Promises have been made that they will be. If it does submit them, Pakistan is likely to commit to a 10 per cent reduction in greenhouse gas emissions from the business-as-usual scenario. However, this task seems extremely difficult, considering the fact that severe electricity shortages are resulting in an increase in coal powered plants. Even so, Pakistan will likely showcase its commitment towards adopting clean energy options, by highlighting the 100MW solar park and its popular tree plantation campaigns. The fact of the matter is that even though there is a Ministry of Climate Change, it is headed by a federal secretary, without a dedicated Minister, and officials lack capacity to make informed and scientific decisions to finalise the promised commitments.
It has been recently estimated that the average annual costs of adaptation up to 2050, range between US$6 – 14 billion. Pakistan will require an additional US$10 billion annually to adapt to climate change impacts; and its mitigation requirements range from US$18 billion in 2014/15 to US$45 billion in 2050, according to the Ministry of Climate Change.
This means that Pakistan will be interested in getting a share of the Green Climate Fund, which is a commitment by developed countries to provide US$100 billion annually to developing nations for adaptation and mitigation activities, and which still has not reached its desired goal.
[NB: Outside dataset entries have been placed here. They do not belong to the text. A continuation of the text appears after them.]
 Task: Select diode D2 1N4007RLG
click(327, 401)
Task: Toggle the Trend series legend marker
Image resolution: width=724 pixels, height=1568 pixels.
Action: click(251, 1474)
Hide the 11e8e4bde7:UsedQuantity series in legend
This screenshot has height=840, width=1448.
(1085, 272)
In September 2015, the Federal Secretary for the Ministry, Mr Arif Ahmad Khan confirmed readiness to submit a readiness proposal to seek the Fund's support for a "broad range of low-emission and climate resilient initiatives, including those for renewable energy".
Whatever the results of COP21, Pakistan needs to find an effective and sustainable path, leading towards increasing the resilience and adaptive capacity of communities and natural systems, as well as contributing to global mitigation targets by decreasing greenhouse gas emissions. Renewable energy, sustainable agro-forestry, water and coastal management and clean and sustainable urban development need to be at the forefront of its climate policy. It is extremely important for an agrarian economy and natural resource dependent country like Pakistan to invest in adaptation options, as well as to increase its disaster preparedness. Because it is a natural resource based economy, Ecosystems-based adaptation should be an important consideration for its future climate planning.
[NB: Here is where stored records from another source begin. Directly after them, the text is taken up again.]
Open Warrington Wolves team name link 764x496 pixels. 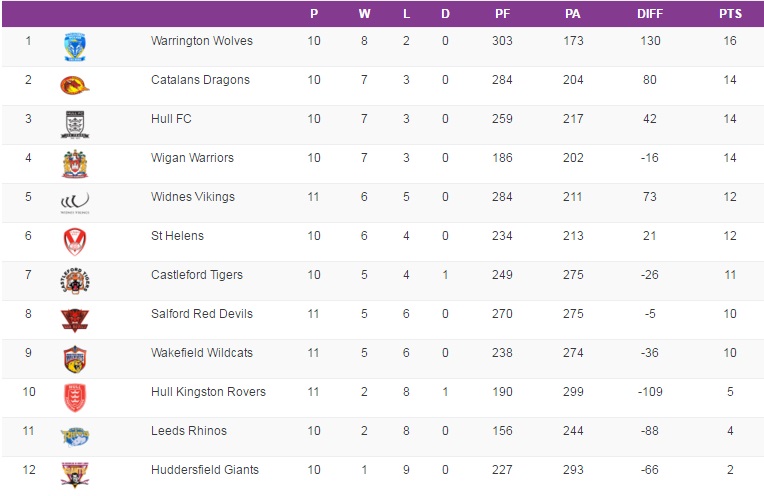202,41
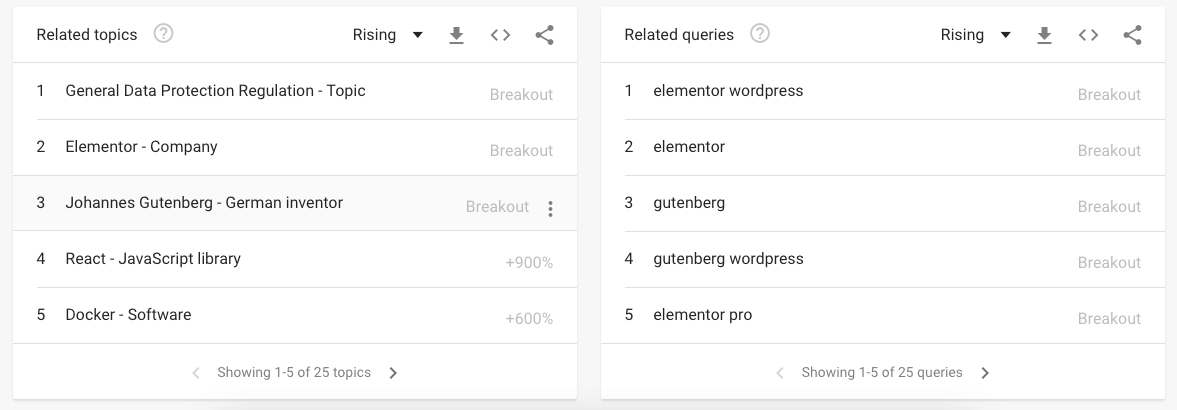Open help tooltip for Related topics
Screen dimensions: 1177x410
coord(163,34)
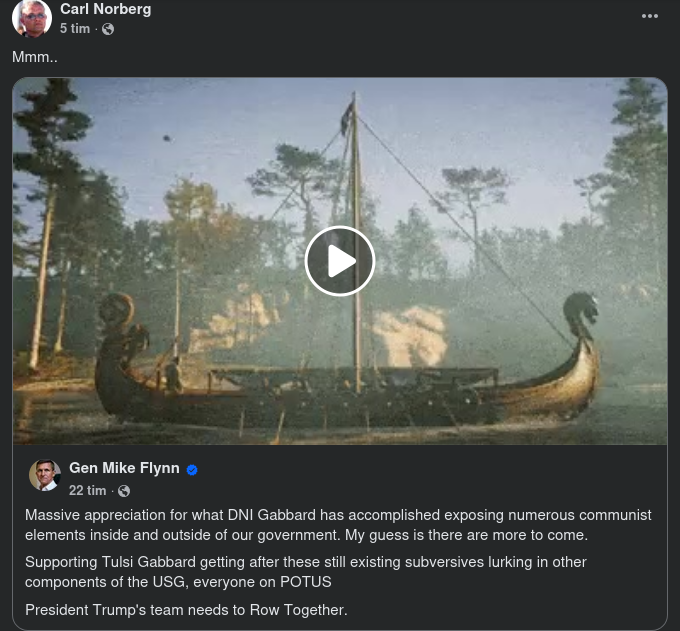Click the globe icon beside "22 tim"
This screenshot has width=680, height=631.
(x=124, y=491)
Most importantly, all of this needs to be undertaken against a backdrop of improving Pakistan’s governance structures. Without that, no efforts towards implementing adaptation options will provide optimum results.
Policymakers therefore need to understand and acknowledge the importance of COP21, as well as the fact that sustainble, holistic, inclusive and climate resilient development is the only way forward to achieving long-term economic growth and social development objectives. This means, well thought out and well prepared participation in the conference. The capacity of representatives should have been built to make the case to the COP regarding Pakistan's vulnerability and need for climate finance, technology transfer and knowledge of mechanisms for loss and damage. And its focus at the COP should be on the implementation of adaptation options, together with highlighting its immense potential for reducing emissions cost-effectively.
However, considering the present circumstances and the lack of understanding of its delegation regarding the underlying issues, this is not likely to happen. Pakistan will probably contribute very little to COP21. It will be overshadowed by China and India, which have built their knowledge base on all aspects of climate change, something that Pakistan has not done. As a result it will remain a small player and be unable to bring its case to the forefront.